Your regular expression is broken, I think you meant something like this:

's/(\d{2})-(\d{2})-(\d{2})/20$3-$2-$1/'

i.e. hyphens do not need escaping and the second slash was out of place.

Note that with this substitution you will also rename files with the new naming scheme. You probably want to anchor the regular expression. Something like this should work:

rename -n 's/^(\d{2})-(\d{2})-(\d{2})$/20$3-$2-$1/' *

Solution 2:

I would go the following route:

for i in `find . -name "[0-9][0-9]-[0-9][0-9]-[0-9][0-9]"`; do
  NEWNAME=`echo $i | sed 's/\([0-9][0-9]\)-\([0-9][0-9]\)-\([0-9][0-9]\)/20\3-\2-\1/'`
  echo $NEWNAME
done

Now, when you're satisfied with output, just replace "echo $NEWNAME" with "mv $i $NEWNAME".

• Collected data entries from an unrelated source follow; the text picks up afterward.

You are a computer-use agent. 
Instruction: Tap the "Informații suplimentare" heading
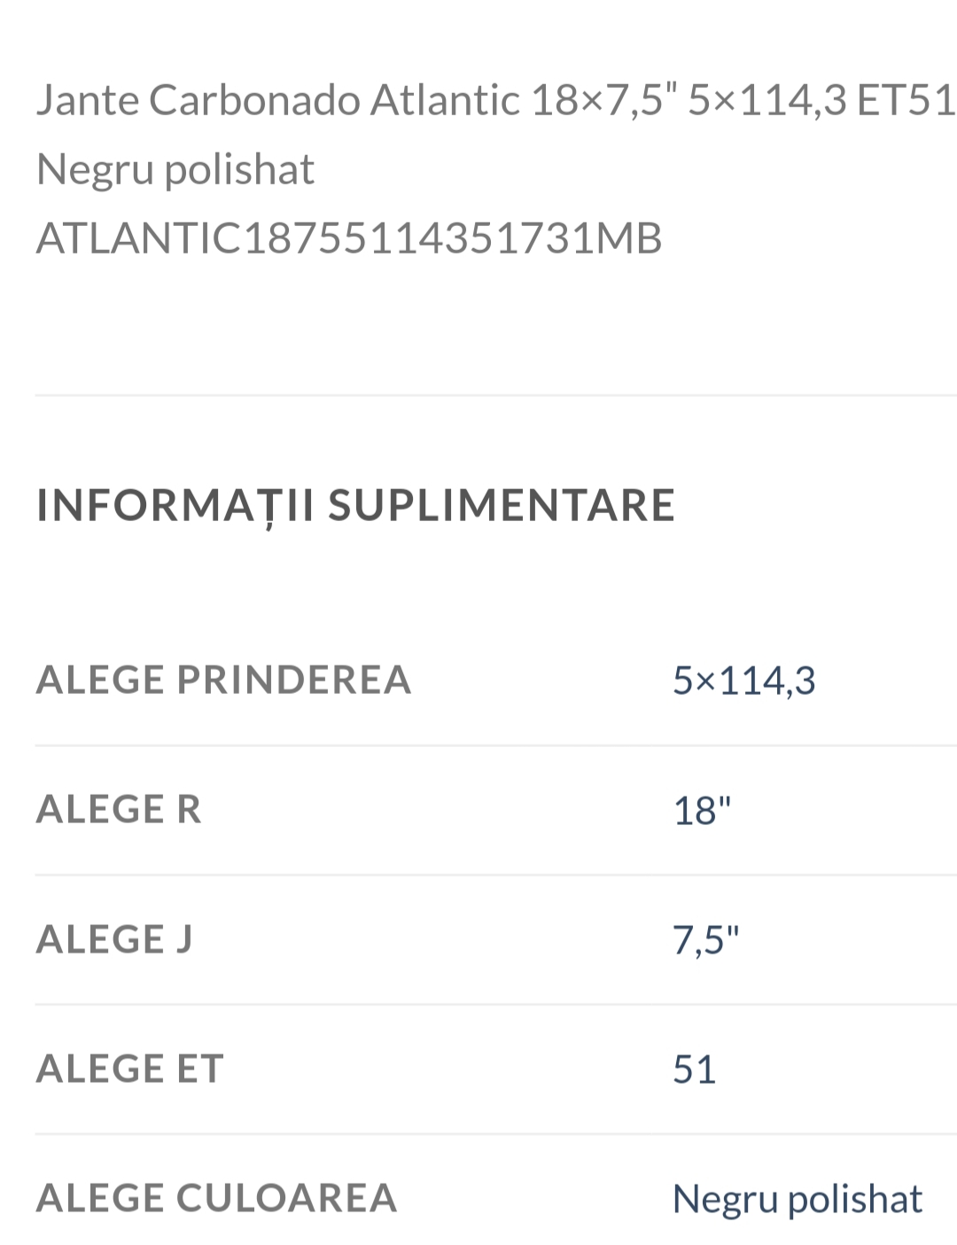pos(355,505)
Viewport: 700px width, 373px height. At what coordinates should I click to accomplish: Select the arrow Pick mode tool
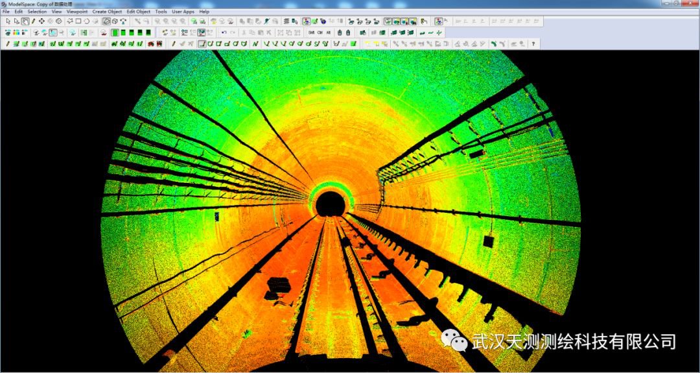(8, 21)
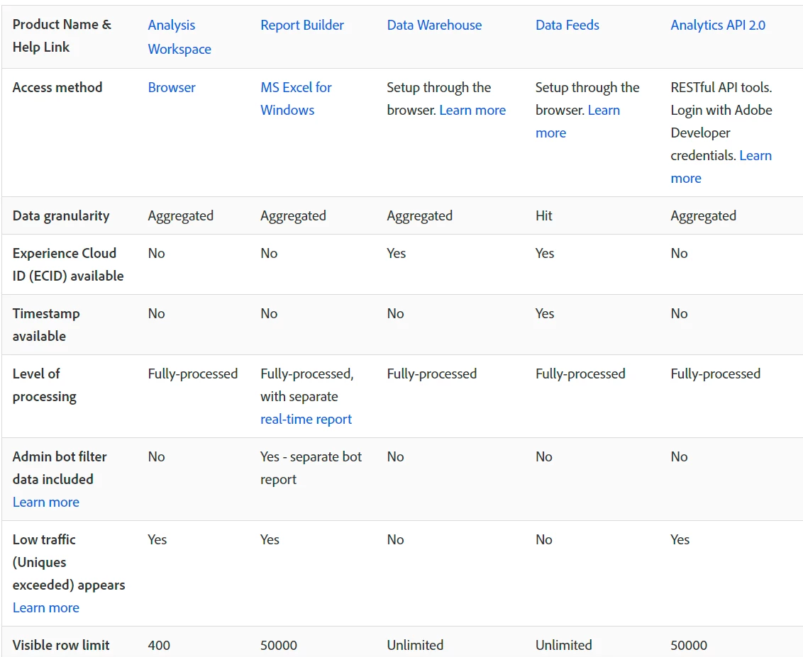
Task: Click the Data granularity row header
Action: point(61,215)
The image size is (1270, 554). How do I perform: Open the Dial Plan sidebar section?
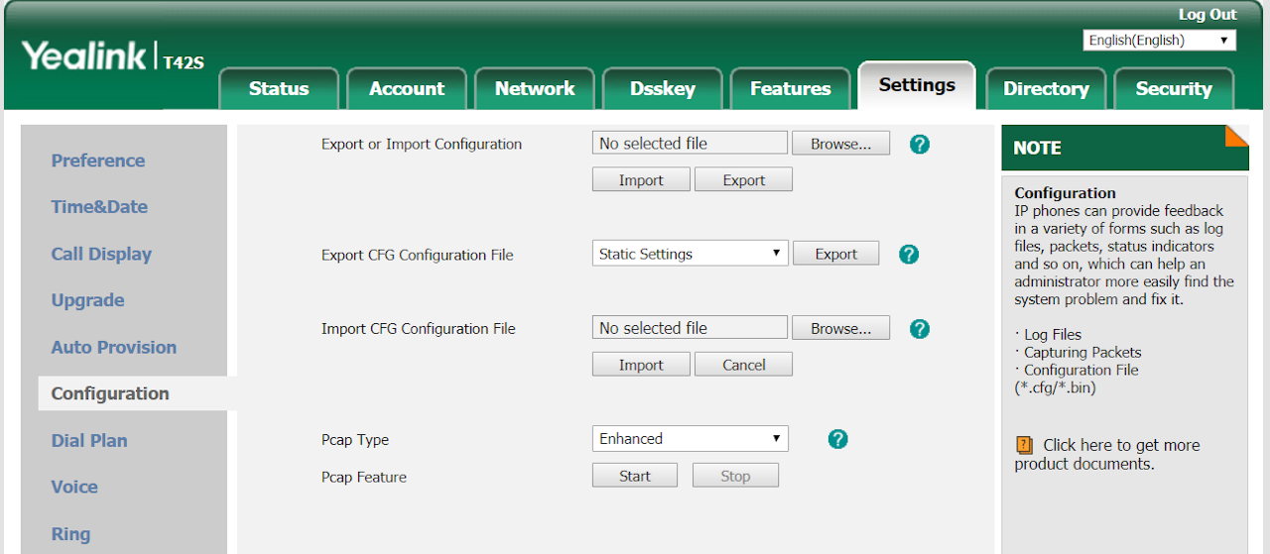click(x=89, y=441)
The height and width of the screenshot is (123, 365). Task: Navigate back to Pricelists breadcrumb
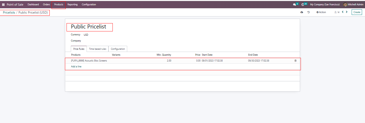click(x=9, y=13)
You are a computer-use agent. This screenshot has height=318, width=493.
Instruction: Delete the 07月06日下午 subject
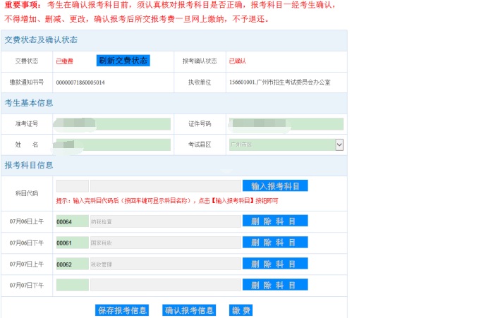275,243

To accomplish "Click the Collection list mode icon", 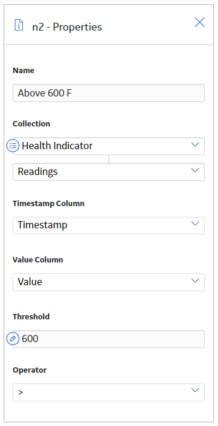I will (x=13, y=146).
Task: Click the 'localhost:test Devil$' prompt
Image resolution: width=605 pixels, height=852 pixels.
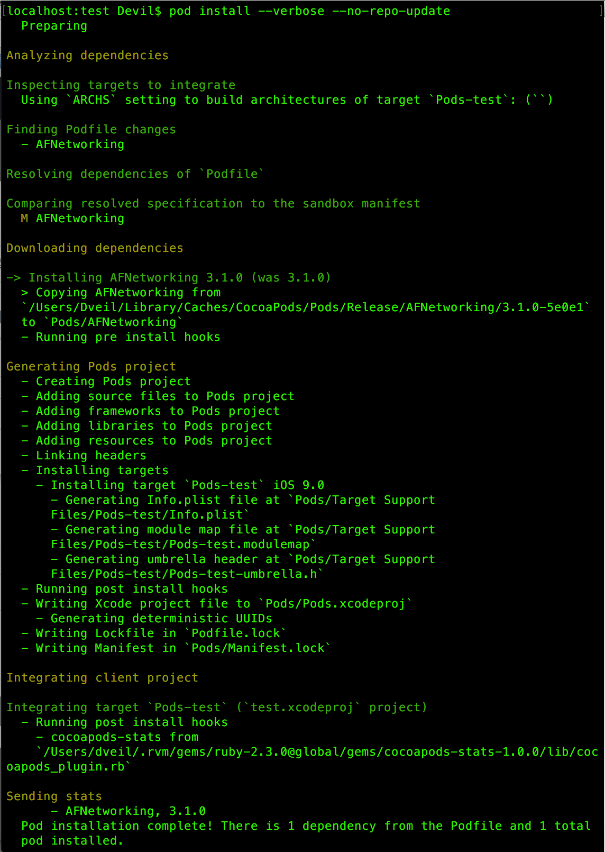Action: [84, 11]
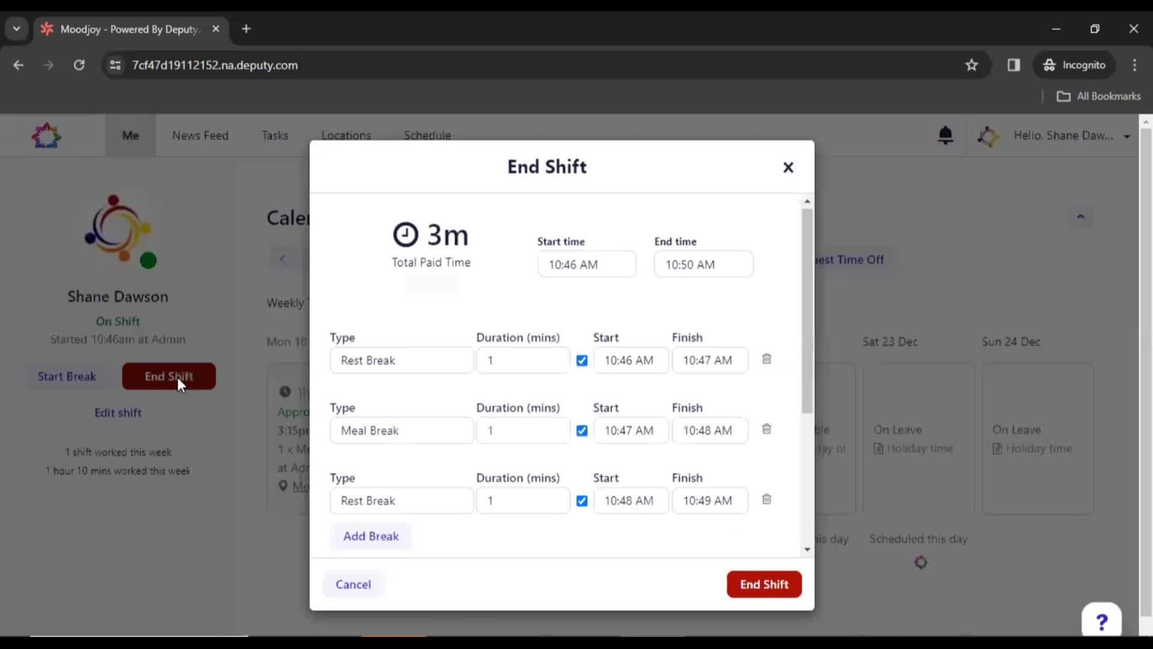This screenshot has width=1153, height=649.
Task: Click the Add Break button
Action: (x=371, y=535)
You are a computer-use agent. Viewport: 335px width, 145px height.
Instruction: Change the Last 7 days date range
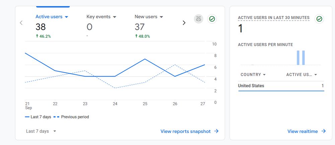pos(41,131)
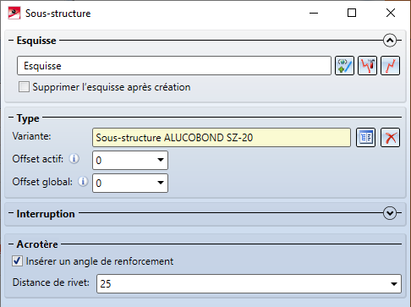
Task: Click the info icon beside Offset global
Action: click(x=83, y=182)
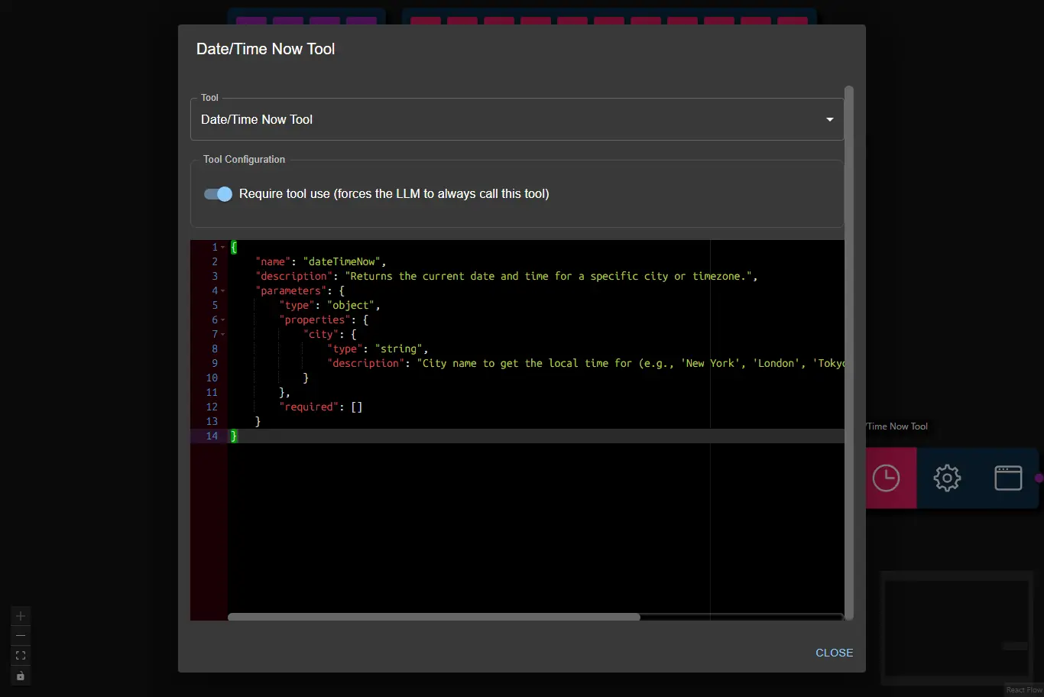Open the Tool dropdown arrow
The height and width of the screenshot is (697, 1044).
tap(829, 120)
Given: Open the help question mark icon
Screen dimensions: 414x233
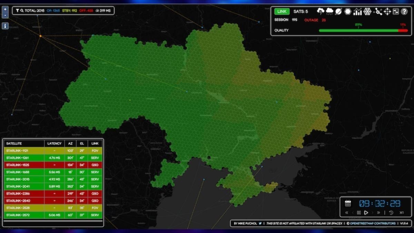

Offcourse, this is not an error free solution, for example if there is a directory named 30-05-14 and 2014-05-30, this wouldn't rename the current dir but move it to 2014-05-30/. Since you said that you switched schemes at one point I suppose this won't happen (eg. you don't have dir for certain date in both formats).

Also this solution probably won't work if you have spaces in your directory names somewhere.